Porque nuestra verdadera ciudadanía es la del cielo, como afirma san Pablo: “nosotros somos ciudadanos del cielo, de donde esperamos como Salvador al Señor Jesucristo, el cual transfigurará este miserable cuerpo nuestro en un cuerpo glorioso como el suyo” (Flp 3,20-21). No podemos vender nuestra ciudadanía del cielo por nuestra ciudadanía de la tierra; porque nuestra ciudadanía del cielo es la medida de nuestra humanidad, mientras que nuestra ciudadanía de la tierra es la expresión de una conveniencia social, que hoy es así y mañana puede ser de otro modo. “¿De qué le sirve al hombre ganar el mundo entero si arruina su vida?” (Mc 8,36).

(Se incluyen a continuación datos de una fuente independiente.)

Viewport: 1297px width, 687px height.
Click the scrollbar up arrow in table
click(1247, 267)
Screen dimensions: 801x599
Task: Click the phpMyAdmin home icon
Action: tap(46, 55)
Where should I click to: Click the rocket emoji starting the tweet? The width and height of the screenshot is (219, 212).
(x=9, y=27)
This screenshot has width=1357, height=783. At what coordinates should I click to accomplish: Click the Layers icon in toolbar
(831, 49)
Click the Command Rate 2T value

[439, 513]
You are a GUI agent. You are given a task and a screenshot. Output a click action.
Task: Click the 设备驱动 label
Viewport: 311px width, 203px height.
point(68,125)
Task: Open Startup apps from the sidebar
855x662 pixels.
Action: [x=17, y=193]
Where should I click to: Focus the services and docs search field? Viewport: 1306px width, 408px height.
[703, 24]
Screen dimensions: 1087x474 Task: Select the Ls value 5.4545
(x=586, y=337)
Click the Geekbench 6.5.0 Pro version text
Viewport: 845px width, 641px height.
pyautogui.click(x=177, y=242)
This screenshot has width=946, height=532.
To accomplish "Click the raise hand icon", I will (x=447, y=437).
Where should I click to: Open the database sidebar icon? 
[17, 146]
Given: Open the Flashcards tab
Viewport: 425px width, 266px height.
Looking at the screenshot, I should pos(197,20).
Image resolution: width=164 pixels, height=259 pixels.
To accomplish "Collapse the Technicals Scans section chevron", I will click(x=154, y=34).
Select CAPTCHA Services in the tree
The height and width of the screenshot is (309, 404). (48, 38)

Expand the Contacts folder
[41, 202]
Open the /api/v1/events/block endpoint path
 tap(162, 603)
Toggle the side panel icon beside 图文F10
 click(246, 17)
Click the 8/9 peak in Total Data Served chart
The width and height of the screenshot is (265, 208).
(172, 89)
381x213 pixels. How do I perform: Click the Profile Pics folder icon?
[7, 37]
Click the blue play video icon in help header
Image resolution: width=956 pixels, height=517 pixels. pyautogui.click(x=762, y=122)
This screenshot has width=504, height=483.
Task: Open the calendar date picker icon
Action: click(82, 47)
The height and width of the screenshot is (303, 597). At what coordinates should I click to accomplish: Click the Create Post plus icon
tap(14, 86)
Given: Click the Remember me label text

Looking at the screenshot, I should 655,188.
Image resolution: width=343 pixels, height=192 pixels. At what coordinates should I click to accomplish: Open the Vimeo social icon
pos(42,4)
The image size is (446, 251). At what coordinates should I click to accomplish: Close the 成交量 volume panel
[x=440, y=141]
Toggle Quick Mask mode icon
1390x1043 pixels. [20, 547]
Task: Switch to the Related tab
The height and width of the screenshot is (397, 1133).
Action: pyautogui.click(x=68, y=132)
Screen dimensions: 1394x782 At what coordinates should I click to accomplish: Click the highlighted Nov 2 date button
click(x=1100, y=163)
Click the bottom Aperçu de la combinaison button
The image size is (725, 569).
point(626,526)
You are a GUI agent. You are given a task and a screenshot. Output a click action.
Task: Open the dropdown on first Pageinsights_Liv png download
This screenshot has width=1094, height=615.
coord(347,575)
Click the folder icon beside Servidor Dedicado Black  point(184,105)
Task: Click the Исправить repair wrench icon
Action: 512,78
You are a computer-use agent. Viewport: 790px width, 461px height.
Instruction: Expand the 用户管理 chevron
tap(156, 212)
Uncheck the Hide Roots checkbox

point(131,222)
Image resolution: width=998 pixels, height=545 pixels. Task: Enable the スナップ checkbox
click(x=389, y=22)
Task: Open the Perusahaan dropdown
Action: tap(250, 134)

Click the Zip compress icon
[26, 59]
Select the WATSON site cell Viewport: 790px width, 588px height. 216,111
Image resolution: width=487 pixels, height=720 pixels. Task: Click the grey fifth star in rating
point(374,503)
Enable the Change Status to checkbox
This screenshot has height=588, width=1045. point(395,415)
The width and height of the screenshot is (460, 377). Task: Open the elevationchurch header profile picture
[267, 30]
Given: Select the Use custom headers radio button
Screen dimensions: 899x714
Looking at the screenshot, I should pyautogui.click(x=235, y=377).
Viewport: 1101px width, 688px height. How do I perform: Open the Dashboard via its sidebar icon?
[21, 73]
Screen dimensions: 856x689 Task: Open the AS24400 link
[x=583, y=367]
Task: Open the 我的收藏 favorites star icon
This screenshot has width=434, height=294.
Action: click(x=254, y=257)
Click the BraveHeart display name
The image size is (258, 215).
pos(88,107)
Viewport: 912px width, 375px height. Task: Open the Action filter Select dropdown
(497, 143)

El Señor nos invita  a esta fidelidad, sabiendo que ello comportará dificultades y sufrimientos en nuestra vida. Por eso Jesús nos recuerda que el Padre del cielo está cerca de nosotros, que es consciente de todo lo que nos ocurre, aunque sea tan insignificante como la caída de uno solo de nuestros cabellos, y que su amor está con nosotros. En ningún momento nos dice el Señor que no nos pasará nada malo; lo que nos dice es que el amor del Padre estará siempre con nosotros, envolviéndonos, sosteniéndonos, y haciendo que, si confiamos en él, al final, todo se resuelva en bien nuestro: “Sabemos que en todas las cosas interviene Dios para bien de los que le aman” (Rm 8, 28).
Que el Señor nos conceda vivir siempre en esa confianza y en este abandono; para que tengamos la valentía de ponernos de parte de Jesús ante los hombres, dando testimonio de que Él es el Camino y  la Verdad y la Vida (Jn 4,6). Amén.